04 June 2010
The emergencies are there, but the life-saving blood may not be.
Kenya's National Blood Transfusion Services estimates the country needs 200-thousand units of blood per year, to deal with illnesses, surgeries, accidents and other medical conditions.
But from the time the organization was established in 2001, the supply has sometimes been as low as 40,000 units. The most blood Kenya has ever had on hand is 130,000 units, a little more than half the target amount.
Dr. Walter Mwanda is head of blood transfusion services at Kenyatta National Hospital, Kenya's largest public health care facility. He says blood shortages have a significant impact on medical procedures at his hospital.
"We leave the [small number of] units that there are for real, real, real [serious] cases," said Dr. Mwanda. "So the first thing, I must admit, suffers is surgery: elective surgery. Stop."
Dr. Mwanda says elective surgeries that require blood are triaged on the basis of urgency. Patients undergoing long-term elective surgeries are advised to donate their own blood, a practice Dr. Mwanda says accounts for a significant percentage of the hospital's surgery blood supply.
Another major source of blood comes from the relatives of those who need the blood.
One such donor is university student Victor Joseph Oluoch. He's supplying blood for his sister-in-law, who suffers from kidney complications.
"People did not accept to donate blood for her, so we had to volunteer as family members. The whole group that is donating to her is just from our family," said Oluoch.
Oluoch gives one reason for peoples' reluctance to donate blood.

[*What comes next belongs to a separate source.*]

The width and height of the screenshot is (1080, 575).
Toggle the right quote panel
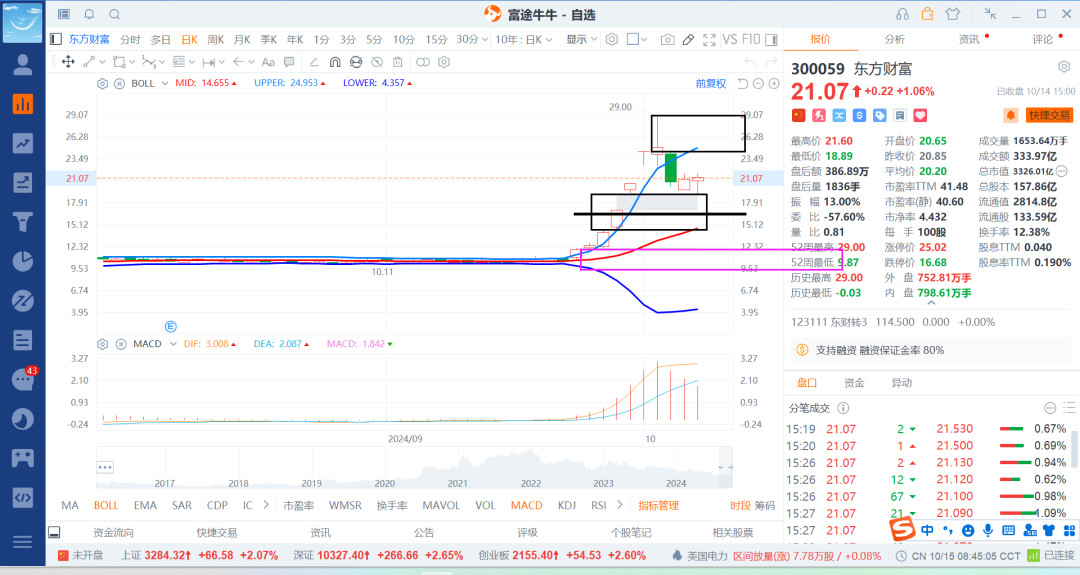click(771, 40)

"Some people believe that the blood they donate, the hospitals go ahead to sell them to other people. They feel that there is no need of donating - it is like they are donating their blood for commercial purposes," he explained.
Almost all of the blood collected by the National Blood Transfusion Services comes from high school and university students between the ages of 17 and 25.

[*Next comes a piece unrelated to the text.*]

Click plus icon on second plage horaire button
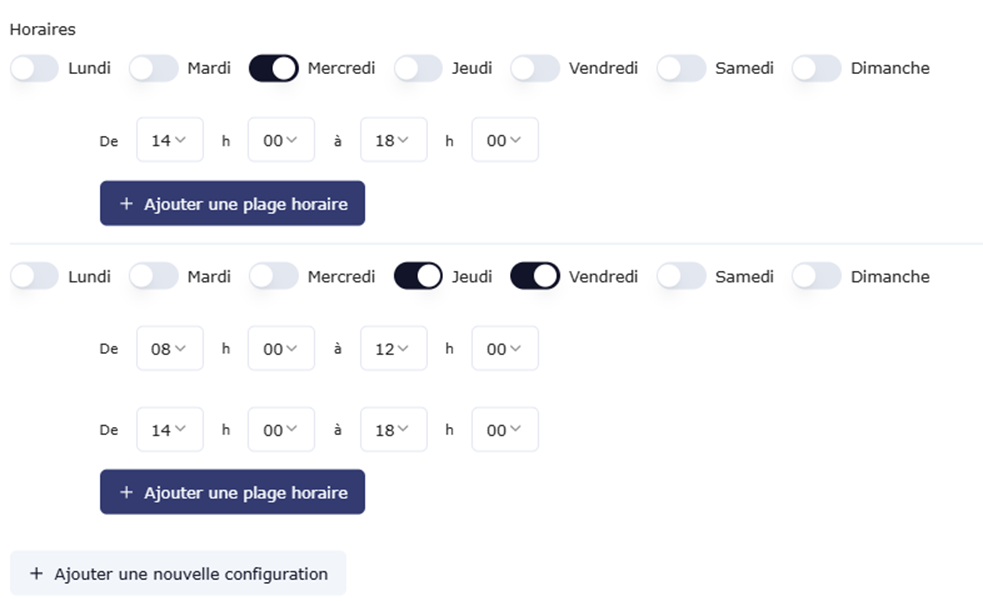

Fewer than 10 percent of adult Kenyans donate blood to the blood bank, says Dr. Margaret Oduor, national director of the National Blood Transfusion Services.
"Most people are not comfortable with the fact that, at the end of it you will test their blood and give them their HIV [status]," explained Dr. Oduor. "They are saying they would rather not know it that way, and that keeps them back. Because they are coming forward to give you blood, but at the end of it they may end up with bad news that they were not prepared for."

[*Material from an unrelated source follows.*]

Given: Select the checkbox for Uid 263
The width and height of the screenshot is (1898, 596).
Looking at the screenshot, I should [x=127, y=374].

Dr. Oduor says in reality, only 1.3 percent of the blood collected is found to be HIV-positive. Of the blood that has to be destroyed, almost half is caused by the presence of Hepatitis B, Hepatitis C, and syphilis, while the other half is due to problems in the collection process.
She and other health-care professionals urge Kenyans to get tested for HIV/AIDS in one of the many Volunteer Counseling and Testing Centers (VCTs).
"We are encouraging people who have gone to the VCTs and have known their status - because that fear has been removed - to come forward now to us and give us blood," added Dr. Oduor.
Health care professionals in Kenya are also pushing for what they call a structured donor system that involves regular education campaigns, blood drives, and mobile donor clinics to reach office workers and people living in rural areas.